#### Selected extract

==*==

Question

The dimension of specific gravity is:-
A. $\left[ {{M^0}{L^0}{T^0}} \right]$
B. $\left[ {{M^0}L{T^{ - 2}}} \right]$
C. $\left[ {{M^0}L{T^{ - 1}}} \right]$
D. $\left[ {M{L^{ - 3}}{T^0}} \right]$

Answer 1

Hint: The dimensional formula for length and time is $\left[ {{M^0}{L^1}{T^0}{K^0}} \right]$ and $\left[ {{M^0}{L^0}{T^1}{K^0}} \right]$ respectively.
The dimensional formula for velocity $v = \dfrac{d}{t} = \dfrac{{\left[ {{M^0}{L^1}{T^0}{K^0}} \right]}}{{\left[ {{M^0}{L^0}{T^1}{K^0}} \right]}} = \left[ {{M^0}{L^1}{T^{ - 1}}{K^0}} \right]$ . The dimensional formula of specific gravity is the same as acceleration, i.e. $a = \dfrac{v}{t} = \dfrac{{\left[ {{M^0}{L^1}{T^{ - 1}}{K^0}} \right]}}{{\left[ {{M^0}{L^0}{T^1}{K^0}} \right]}} = \left[ {{M^0}{L^1}{T^{ - 2}}{K^0}} \right]$

Complete answer:
The dimension of specific gravity refers to the dimensional formula of specific gravity.
Dimensional formula – Every physical quantity has a unit assigned for it, for example, the force has a unit \[kgm/{s^2}\]. When we express this unit in terms of the fundamental quantities we get the dimensional formula of that physical quantity. The dimensional formula for force is \[[ML{T^{ - 2}}{K^0}]\] .
Here \[M\] represents mass, \[L\] represents the length, \[T\] represents time, and \[K\] represents temperature.
The dimensional formula for specific gravity is the same as the dimensional formula for gravity which is in turn the same as the dimensional formula for acceleration. So, let’s calculate the dimensional formula for acceleration.

==*==

#### Problems
a) In the specific gravity solution, which quantity does each of the letters M, L, T and K stand for?
b) What unit does the specific gravity solution give as its example for force?
c) Continue the worked solution on the dimension of specific gravity from the point where it stops.

#### Extracted entries
==*==

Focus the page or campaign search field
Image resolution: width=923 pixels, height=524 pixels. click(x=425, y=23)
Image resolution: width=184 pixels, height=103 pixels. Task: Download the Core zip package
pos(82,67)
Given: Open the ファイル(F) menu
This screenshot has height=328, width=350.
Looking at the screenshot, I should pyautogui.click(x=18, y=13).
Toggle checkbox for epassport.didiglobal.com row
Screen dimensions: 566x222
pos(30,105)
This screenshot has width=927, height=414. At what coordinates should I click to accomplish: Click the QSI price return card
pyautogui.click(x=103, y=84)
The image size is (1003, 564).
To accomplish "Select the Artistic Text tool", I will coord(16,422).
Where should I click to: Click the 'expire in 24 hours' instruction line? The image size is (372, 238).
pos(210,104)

==*==

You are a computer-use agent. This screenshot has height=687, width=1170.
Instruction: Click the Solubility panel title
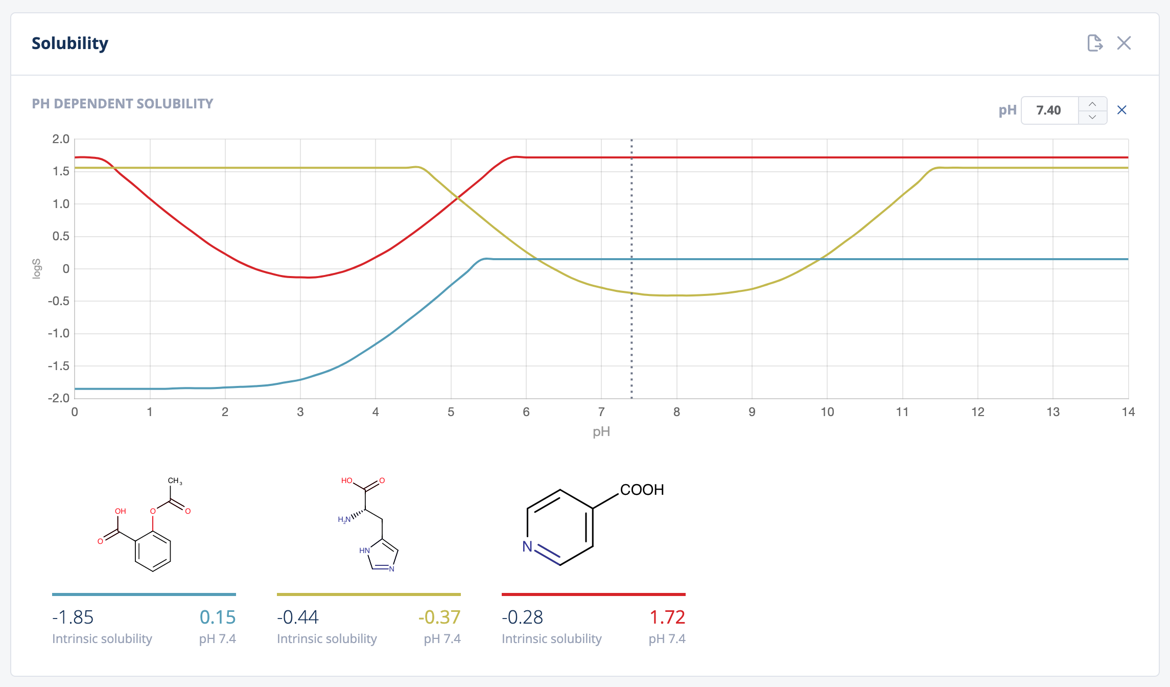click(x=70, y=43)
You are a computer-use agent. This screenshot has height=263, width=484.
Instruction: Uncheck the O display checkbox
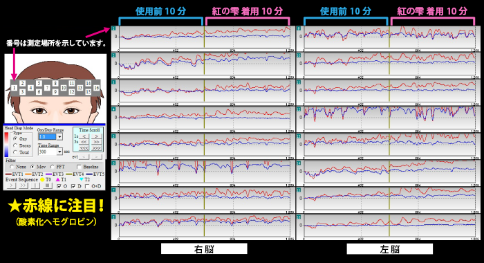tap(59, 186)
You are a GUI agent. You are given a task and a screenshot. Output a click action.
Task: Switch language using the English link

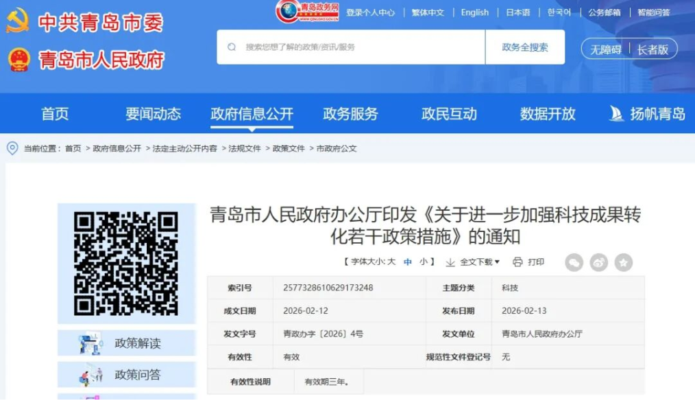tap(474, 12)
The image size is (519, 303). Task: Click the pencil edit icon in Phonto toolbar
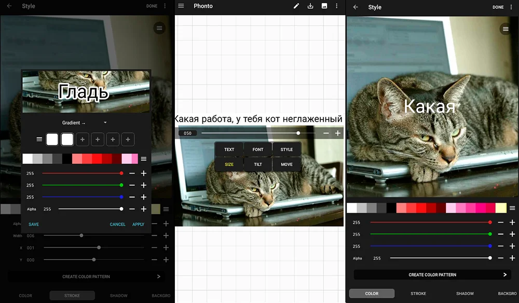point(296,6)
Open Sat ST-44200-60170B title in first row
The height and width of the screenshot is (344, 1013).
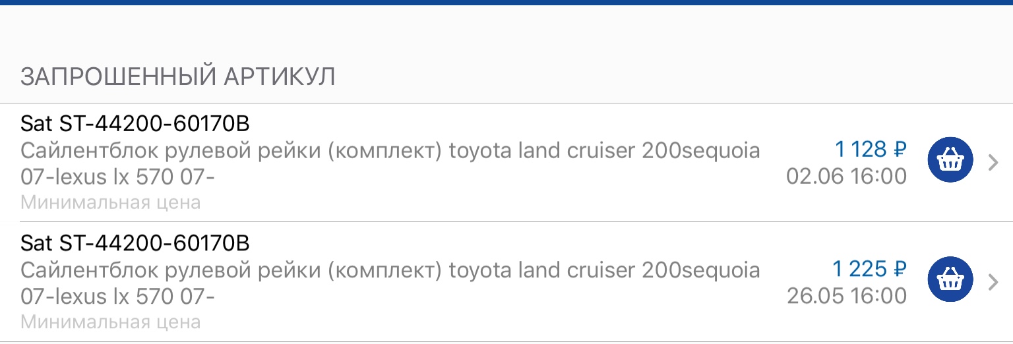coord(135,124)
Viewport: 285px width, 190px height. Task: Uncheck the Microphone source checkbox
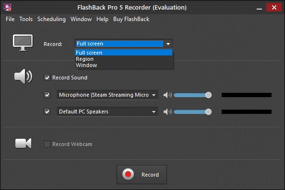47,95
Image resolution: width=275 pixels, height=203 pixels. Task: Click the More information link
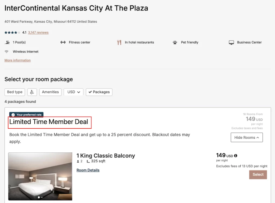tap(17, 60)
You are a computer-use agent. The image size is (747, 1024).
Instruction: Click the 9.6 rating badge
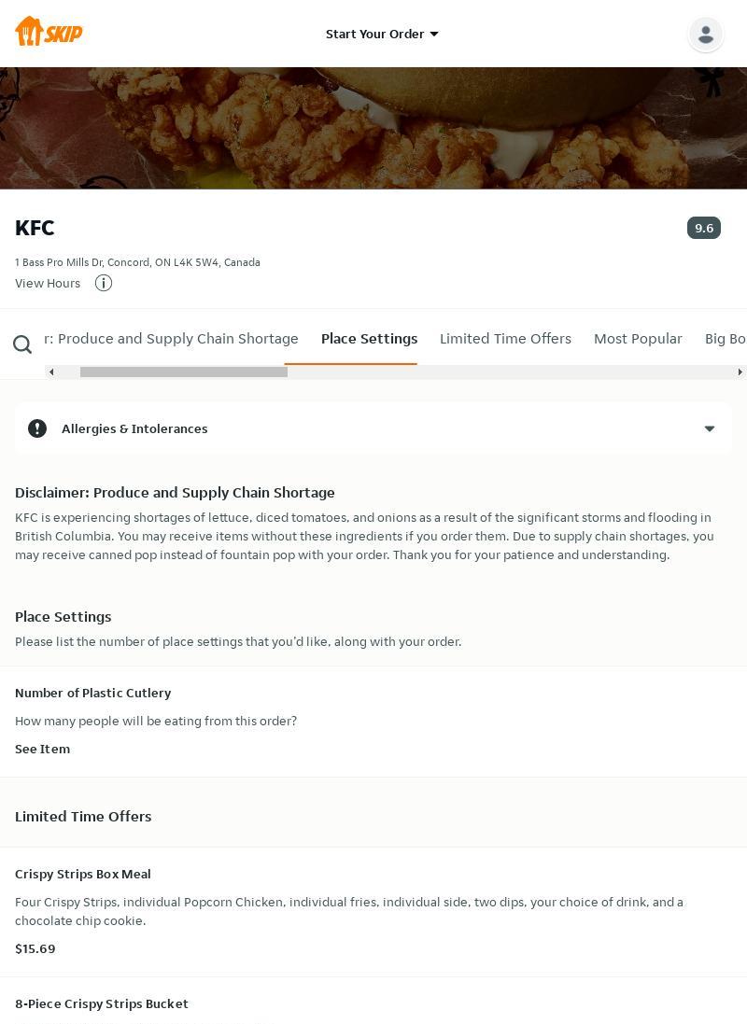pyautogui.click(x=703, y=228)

==*==

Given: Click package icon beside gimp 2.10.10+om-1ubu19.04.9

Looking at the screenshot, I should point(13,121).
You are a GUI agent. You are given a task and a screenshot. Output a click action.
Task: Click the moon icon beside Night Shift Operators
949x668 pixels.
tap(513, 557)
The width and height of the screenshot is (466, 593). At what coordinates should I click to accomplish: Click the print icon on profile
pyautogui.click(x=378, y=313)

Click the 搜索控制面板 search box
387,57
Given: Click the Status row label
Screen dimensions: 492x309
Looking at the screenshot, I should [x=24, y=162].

==*==

#### Answers to the tasks
a) M stands for mass, L for length, T for time and K for temperature.

b) kg·m/s²

c)
We know that the equation for velocity is
$v = \dfrac{d}{t}$
Here, $v = $ Velocity
$d = $ Displacement
$t = $ Time
The Dimensional formula for displacement (same as length) is $\left[ {{M^0}{L^1}{T^0}{K^0}} \right]$ and the dimensional formula for time is $\left[ {{M^0}{L^0}{T^1}{K^0}} \right]$
So, the dimensional formula for velocity $ = \dfrac{{\left[ {{M^0}{L^1}{T^0}{K^0}} \right]}}{{\left[ {{M^0}{L^0}{T^1}{K^0}} \right]}}$
So, the dimensional formula for velocity $ = \left[ {{M^0}{L^1}{T^{ - 1}}{K^0}} \right]$
We know that the equation for acceleration is
$a = \dfrac{v}{t}$
Here, $a = $ Acceleration
$v = $ Velocity
$t = $ Time
Since the dimensional formula for velocity and time is $\left[ {{M^0}{L^1}{T^{ - 1}}{K^0}} \right]$ and $\left[ {{M^0}{L^0}{T^1}{K^0}} \right]$ .
So, the dimensional formula for acceleration $ = \dfrac{{\left[ {{M^0}{L^1}{T^{ - 1}}{K^0}} \right]}}{{\left[ {{M^0}{L^0}{T^1}{K^0}} \right]}}$
So, the dimensional formula for acceleration and hence specific gravity $ = \left[ {{M^0}{L^1}{T^{ - 2}}{K^0}} \right]$

So, the correct answer is “Option B.

Note:
Dimensional formula is unique, whereas the unit can be measured in the SI unit system, metric system, etc. So, for example, the unit for specific gravity can be $m/{s^2}$ in the SI unit whereas the specific gravity is $cm/{s^2}$ in centimeter-scale, but the only dimensional formula for specific gravity is $\left[ {{M^0}{L^1}{T^{ - 2}}{K^0}} \right]$ .